• **What is asked**
According to the post about the film The End of the Tour, what book is the movie based on?

• **Given passage**
The End of the Tour

There’s much hay being made among fans of David Foster Wallace recently about the announcement that a film about Wallace is on the horizon. Titled The End of the Tour, the movie will be based on David Lipsky’s book Although of Course You End Up Becoming Yourself, which I reviewed favorably here. Jason Segel and Jesse Eisenberg will star as Wallace and Lipsky.

I have pretty negative feelings about the idea of this film but haven’t been able to sort out exactly why. I can’t really object on the basis of the actors. I think I’ve seen Segel in one or two things and found him at worst unobjectionable; I’ve read that he’s actually done some good, sincere work, and he’s a better pick to play Wallace than droves and droves of people might have been. It’s not as if the producers cast Jack Black or the guy who famously screwed a pie in a couple of movies. Eisenberg I guess I know from The Social Network, but let’s face it — my undies are not in any sort of wad over the portrayal of Lipsky here.

I thought briefly along with Edwin Turner at Biblioklept that the movie would be a “crass cash grab,” but I’m no longer convinced, having read an argument on the wallace-l listserve to the effect that not much money would really have been in play here for Lipsky or the estate. And anyway, Lipsky I took from the beginning to have good intentions. He generously swapped a few emails with me at the time of his book’s publication, and I felt very much as if his heart was in the right place. He was at least as much a fan of Wallace’s as I was, and he was gracious and even sweet. I’m willing enough to grant that even if he made some cash by selling the rights to the book, his main motivation was to tell the story to a broader audience.

Questions of audience are probably what my negative feelings mostly come down to. My introduction to Wallace’s work came during Christmas of 1997, when I was given Infinite Jest as a gift while in college. I holed up and read the book over the course of the break, doing little else. It was an audacious, difficult book, one of the first things I remember recognizing on my own as a good book. Sure, I had read lots of classics and had jumped on the various bandwagons that young people jump on (Salinger so gets me!), but most of what I had read had been filtered to me as something I ought to read. I knew in advance that they were great books. I was given Infinite Jest explicitly because it wasn’t by a dead guy or considered (yet) a work of classic literature, and I blundered into recognizing greatness in it. So in a way, it was a validation of my ability to see a thing as a thing of quality. When I learned later that there was a community of readers devoted to Wallace’s work — that he was considered among these apparently smart people at least to be a writer with important things to say in artful ways — I felt further validated.

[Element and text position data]
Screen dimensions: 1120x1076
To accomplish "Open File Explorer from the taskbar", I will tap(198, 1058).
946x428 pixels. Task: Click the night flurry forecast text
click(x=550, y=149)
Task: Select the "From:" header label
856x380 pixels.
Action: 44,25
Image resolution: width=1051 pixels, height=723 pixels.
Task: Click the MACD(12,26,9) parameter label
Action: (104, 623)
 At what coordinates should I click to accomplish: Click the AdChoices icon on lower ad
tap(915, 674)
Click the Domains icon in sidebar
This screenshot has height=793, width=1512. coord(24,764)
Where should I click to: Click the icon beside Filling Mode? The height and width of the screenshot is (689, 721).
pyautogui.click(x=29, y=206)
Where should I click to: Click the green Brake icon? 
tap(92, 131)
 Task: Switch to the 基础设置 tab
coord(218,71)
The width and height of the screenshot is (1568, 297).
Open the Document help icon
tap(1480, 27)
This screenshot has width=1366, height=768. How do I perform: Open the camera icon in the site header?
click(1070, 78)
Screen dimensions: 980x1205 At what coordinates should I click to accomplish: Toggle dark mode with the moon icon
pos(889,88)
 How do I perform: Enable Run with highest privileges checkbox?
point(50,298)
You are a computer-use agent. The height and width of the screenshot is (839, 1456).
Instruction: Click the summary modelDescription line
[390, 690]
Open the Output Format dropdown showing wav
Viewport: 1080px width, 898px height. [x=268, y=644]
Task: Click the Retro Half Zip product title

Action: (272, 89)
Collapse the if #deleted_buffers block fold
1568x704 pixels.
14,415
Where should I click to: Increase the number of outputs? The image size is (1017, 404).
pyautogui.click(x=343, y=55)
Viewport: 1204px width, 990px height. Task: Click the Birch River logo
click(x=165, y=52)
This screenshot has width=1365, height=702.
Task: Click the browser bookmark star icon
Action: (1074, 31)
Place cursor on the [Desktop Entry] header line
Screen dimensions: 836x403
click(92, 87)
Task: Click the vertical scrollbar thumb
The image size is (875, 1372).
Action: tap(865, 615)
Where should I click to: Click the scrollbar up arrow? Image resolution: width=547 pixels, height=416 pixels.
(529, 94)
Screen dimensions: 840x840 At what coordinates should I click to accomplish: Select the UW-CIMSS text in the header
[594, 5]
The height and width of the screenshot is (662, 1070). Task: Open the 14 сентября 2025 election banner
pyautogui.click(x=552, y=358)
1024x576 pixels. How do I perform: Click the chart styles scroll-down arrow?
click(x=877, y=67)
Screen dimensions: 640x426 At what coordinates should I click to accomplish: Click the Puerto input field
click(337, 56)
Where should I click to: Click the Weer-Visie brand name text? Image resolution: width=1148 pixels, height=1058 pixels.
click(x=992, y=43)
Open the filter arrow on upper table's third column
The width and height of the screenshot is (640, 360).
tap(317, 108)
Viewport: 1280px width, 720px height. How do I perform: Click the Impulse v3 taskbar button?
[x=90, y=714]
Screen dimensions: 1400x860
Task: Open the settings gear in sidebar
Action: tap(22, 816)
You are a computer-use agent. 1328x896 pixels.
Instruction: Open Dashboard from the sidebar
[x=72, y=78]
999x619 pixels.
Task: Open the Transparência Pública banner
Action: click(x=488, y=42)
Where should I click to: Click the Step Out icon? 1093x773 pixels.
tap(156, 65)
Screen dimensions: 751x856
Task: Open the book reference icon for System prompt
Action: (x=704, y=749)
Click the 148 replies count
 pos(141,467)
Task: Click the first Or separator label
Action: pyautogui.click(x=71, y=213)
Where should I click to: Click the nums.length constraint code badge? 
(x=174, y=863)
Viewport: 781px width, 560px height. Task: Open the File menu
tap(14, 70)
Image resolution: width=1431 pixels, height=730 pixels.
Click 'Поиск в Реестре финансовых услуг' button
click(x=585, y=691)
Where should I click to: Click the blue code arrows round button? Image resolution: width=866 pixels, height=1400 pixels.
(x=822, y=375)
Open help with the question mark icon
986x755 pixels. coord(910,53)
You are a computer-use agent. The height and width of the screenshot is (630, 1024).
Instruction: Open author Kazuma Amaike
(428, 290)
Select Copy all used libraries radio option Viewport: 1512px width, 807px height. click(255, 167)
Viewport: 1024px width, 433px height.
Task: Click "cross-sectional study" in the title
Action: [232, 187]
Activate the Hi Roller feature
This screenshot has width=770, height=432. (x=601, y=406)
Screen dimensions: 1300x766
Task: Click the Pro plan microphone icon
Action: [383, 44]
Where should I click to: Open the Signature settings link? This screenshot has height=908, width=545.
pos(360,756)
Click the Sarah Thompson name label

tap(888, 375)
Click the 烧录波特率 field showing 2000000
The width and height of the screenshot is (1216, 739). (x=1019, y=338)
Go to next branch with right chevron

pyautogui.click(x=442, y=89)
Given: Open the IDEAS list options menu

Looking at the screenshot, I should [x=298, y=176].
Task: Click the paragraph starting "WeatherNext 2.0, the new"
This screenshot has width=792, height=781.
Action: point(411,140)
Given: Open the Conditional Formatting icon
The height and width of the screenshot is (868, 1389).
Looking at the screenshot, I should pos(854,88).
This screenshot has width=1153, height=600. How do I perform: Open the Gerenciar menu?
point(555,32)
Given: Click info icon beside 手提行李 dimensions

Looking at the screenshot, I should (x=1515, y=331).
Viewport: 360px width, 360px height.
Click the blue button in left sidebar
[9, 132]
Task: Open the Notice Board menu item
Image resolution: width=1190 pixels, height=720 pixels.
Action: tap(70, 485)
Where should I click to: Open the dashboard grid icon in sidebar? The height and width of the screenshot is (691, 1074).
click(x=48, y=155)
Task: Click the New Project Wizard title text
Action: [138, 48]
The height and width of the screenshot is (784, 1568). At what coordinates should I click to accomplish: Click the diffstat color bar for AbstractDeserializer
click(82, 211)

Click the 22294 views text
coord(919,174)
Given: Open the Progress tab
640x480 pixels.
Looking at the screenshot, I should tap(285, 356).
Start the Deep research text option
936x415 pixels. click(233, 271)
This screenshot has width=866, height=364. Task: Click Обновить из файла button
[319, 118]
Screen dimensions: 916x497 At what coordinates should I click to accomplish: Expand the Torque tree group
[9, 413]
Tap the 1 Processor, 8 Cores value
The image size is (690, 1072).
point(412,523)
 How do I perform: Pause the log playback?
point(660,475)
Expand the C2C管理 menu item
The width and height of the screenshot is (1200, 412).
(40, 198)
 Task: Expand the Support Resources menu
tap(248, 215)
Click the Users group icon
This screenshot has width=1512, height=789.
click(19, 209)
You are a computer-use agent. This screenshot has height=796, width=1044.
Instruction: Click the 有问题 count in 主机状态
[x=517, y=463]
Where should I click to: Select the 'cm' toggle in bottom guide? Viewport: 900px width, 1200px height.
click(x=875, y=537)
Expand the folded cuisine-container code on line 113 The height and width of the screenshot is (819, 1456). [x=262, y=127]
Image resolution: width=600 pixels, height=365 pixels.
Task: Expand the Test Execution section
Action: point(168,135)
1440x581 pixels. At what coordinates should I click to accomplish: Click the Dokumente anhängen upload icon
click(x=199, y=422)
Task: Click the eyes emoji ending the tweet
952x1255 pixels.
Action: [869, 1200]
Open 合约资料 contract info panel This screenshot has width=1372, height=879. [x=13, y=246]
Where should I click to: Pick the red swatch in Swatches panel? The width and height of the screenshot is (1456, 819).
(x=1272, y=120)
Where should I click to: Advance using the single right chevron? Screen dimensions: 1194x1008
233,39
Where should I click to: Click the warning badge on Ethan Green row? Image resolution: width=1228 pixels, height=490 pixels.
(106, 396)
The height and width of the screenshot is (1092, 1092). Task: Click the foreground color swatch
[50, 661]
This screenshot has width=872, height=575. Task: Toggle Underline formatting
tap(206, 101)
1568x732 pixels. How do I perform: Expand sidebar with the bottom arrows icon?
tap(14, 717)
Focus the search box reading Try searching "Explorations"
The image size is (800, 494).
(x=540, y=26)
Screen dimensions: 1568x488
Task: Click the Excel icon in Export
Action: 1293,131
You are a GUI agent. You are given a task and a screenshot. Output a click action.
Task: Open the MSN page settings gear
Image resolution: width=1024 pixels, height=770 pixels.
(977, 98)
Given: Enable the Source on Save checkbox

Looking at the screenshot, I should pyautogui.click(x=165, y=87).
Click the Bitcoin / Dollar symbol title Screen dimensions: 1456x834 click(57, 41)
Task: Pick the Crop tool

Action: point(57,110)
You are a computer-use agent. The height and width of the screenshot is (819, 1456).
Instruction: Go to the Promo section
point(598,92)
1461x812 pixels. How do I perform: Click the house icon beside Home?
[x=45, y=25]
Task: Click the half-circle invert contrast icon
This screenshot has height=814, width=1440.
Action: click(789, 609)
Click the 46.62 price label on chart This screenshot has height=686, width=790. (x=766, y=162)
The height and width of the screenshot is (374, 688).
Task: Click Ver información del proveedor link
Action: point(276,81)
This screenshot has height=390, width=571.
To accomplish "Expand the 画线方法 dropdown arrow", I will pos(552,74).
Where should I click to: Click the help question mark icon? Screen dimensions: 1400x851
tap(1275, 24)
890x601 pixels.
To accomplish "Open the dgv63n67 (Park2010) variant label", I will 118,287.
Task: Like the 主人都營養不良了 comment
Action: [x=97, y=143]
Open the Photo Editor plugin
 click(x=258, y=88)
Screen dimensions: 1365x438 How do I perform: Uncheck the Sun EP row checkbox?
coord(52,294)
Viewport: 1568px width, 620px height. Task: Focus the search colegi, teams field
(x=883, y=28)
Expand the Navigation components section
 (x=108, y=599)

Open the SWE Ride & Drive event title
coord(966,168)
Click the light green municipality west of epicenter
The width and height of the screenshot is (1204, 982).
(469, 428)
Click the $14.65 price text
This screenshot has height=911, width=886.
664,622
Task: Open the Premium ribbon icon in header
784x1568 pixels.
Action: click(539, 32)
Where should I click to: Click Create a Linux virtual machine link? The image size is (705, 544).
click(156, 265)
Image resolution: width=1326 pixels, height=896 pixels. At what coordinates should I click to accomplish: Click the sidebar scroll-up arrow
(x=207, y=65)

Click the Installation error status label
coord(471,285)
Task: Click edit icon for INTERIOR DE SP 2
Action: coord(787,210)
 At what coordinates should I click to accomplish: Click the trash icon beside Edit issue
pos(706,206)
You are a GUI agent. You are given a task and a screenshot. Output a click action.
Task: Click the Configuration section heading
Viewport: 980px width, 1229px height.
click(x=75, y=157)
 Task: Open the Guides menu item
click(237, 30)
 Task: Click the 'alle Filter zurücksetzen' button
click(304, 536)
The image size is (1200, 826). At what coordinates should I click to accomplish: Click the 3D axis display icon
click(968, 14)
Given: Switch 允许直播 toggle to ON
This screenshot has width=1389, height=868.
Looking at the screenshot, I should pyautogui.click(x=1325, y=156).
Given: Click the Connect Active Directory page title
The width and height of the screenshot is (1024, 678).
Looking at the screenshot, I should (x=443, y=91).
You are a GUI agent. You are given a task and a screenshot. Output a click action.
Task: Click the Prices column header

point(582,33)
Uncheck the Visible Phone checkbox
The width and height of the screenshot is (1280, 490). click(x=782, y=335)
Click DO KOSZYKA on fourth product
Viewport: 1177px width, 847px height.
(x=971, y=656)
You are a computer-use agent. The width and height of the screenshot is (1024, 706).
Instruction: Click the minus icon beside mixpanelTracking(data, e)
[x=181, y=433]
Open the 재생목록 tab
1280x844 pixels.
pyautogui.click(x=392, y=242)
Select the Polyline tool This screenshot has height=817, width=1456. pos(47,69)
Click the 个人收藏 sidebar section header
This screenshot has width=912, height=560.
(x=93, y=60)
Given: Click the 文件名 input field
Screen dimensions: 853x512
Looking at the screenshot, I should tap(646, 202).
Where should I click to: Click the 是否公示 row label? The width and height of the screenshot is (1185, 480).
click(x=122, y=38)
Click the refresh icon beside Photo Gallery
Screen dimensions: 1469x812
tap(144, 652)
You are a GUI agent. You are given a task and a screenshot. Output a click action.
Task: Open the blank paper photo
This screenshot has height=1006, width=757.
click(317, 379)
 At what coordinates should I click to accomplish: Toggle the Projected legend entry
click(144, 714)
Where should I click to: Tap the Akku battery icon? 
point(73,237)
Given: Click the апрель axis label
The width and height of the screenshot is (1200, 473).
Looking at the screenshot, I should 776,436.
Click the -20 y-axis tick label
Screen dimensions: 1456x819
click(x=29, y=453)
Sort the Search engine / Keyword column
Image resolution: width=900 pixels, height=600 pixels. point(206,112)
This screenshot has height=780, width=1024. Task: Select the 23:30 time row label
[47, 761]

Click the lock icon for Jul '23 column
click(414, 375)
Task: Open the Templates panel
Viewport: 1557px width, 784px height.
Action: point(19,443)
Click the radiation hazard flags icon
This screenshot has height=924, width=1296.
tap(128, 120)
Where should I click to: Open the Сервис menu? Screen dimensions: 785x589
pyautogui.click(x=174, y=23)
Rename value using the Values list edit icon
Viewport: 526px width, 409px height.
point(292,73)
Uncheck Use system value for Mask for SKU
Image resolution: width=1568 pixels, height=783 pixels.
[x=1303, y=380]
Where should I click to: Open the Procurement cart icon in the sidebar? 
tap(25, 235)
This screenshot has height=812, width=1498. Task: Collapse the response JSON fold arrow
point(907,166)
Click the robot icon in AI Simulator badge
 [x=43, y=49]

• **Answer to this exercise**
David Lipsky's book Although of Course You End Up Becoming Yourself.